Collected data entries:

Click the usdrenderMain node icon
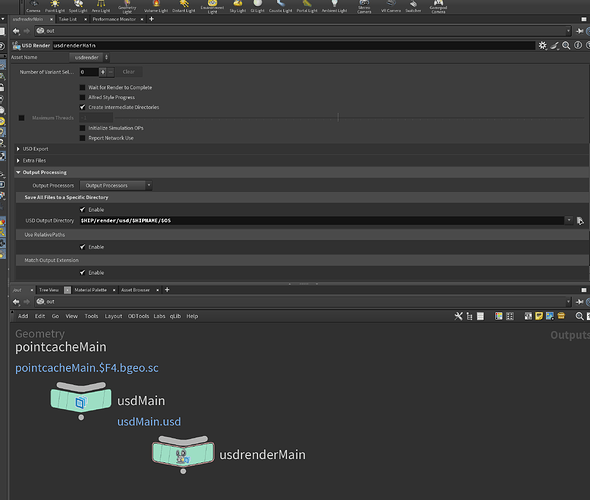Viewport: 590px width, 500px height. pyautogui.click(x=183, y=452)
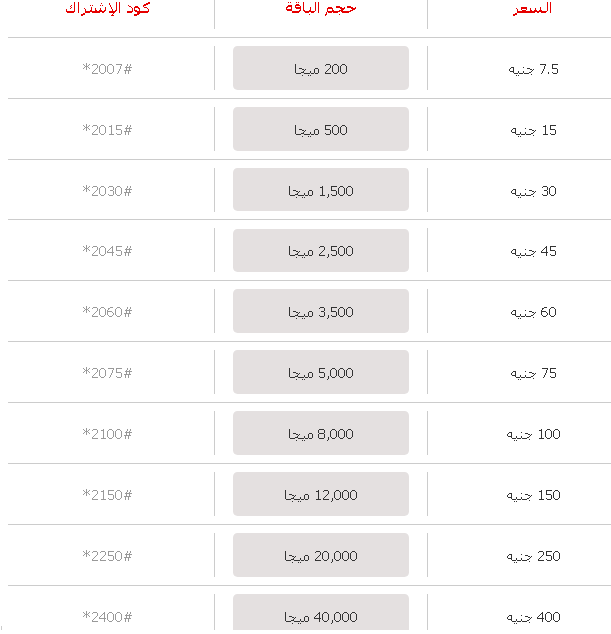Image resolution: width=611 pixels, height=634 pixels.
Task: Choose the 1,500 ميجا package button
Action: pyautogui.click(x=321, y=191)
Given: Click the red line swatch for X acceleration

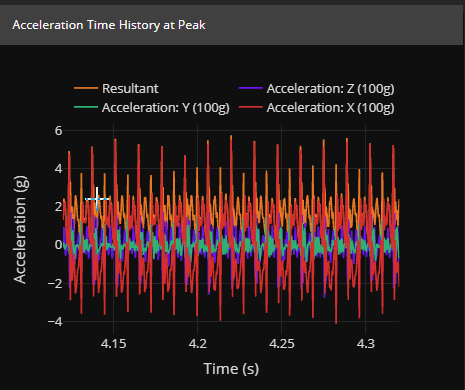Looking at the screenshot, I should pyautogui.click(x=251, y=107).
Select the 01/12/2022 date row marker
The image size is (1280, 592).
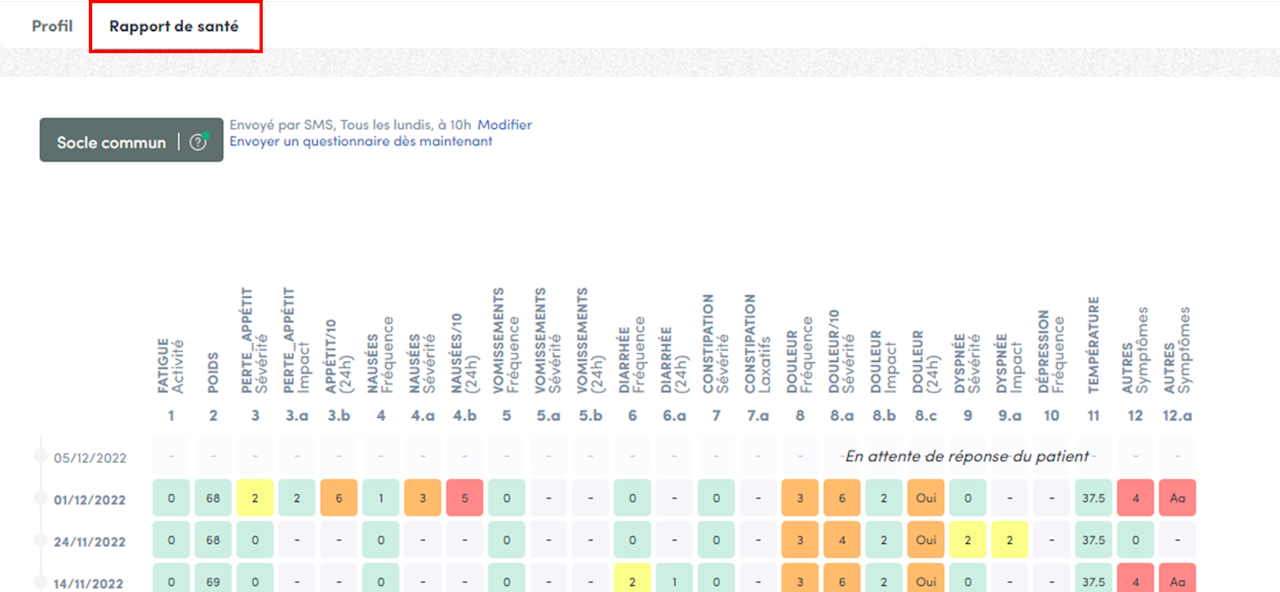[x=41, y=499]
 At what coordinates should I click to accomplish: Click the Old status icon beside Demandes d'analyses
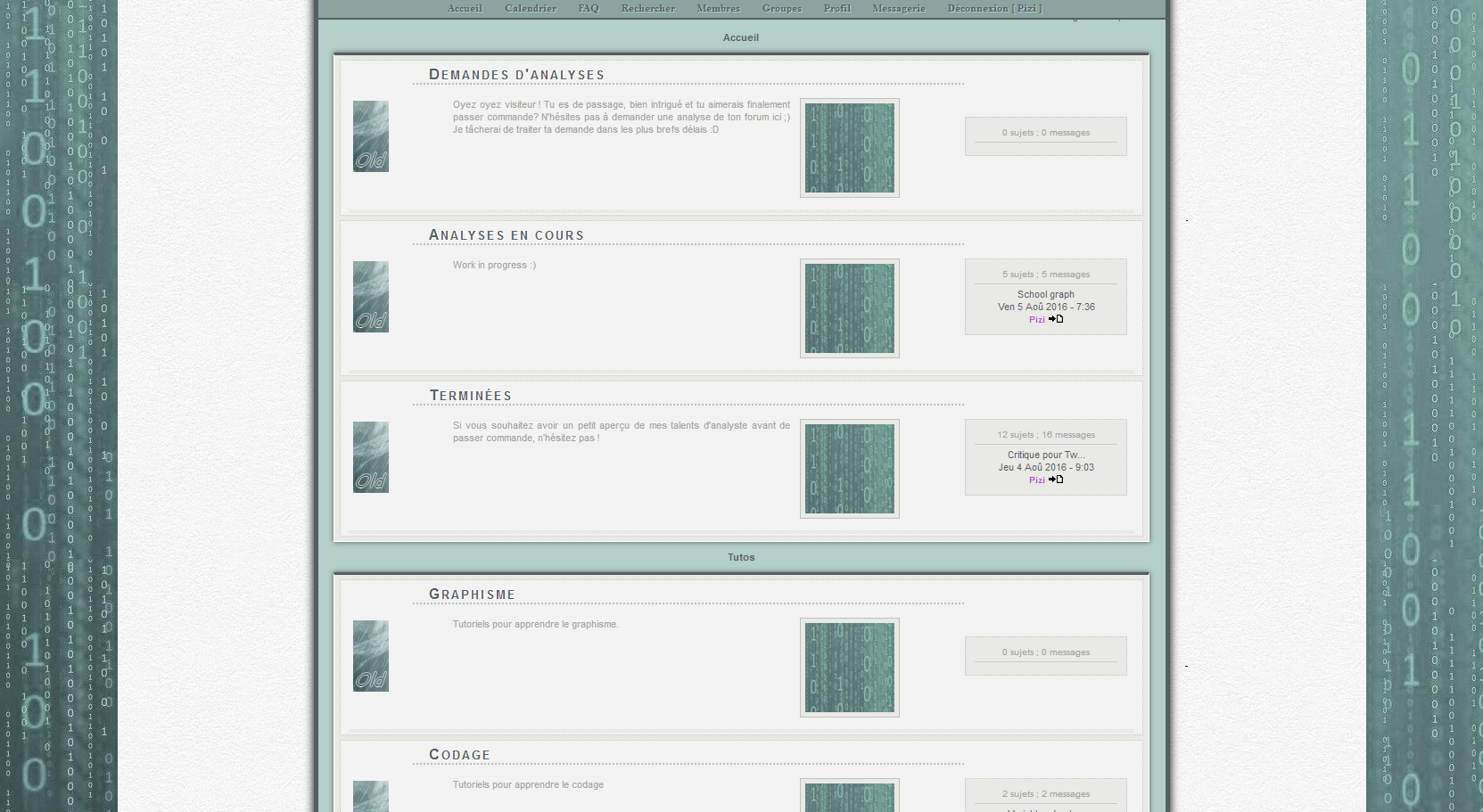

AIM OF THE EXERCISE: The reply is to be all the records above, transcribed exactly, with no pictures.

ANSWER BOX:
Click the usdrenderMain node icon
Viewport: 590px width, 500px height. pyautogui.click(x=183, y=452)
Image resolution: width=611 pixels, height=634 pixels.
Task: Choose the 1,500 ميجا package button
Action: pyautogui.click(x=321, y=191)
Given: Click the red line swatch for X acceleration

Looking at the screenshot, I should pyautogui.click(x=251, y=107).
Select the 01/12/2022 date row marker
The image size is (1280, 592).
[x=41, y=499]
 At what coordinates should I click to accomplish: Click the Old status icon beside Demandes d'analyses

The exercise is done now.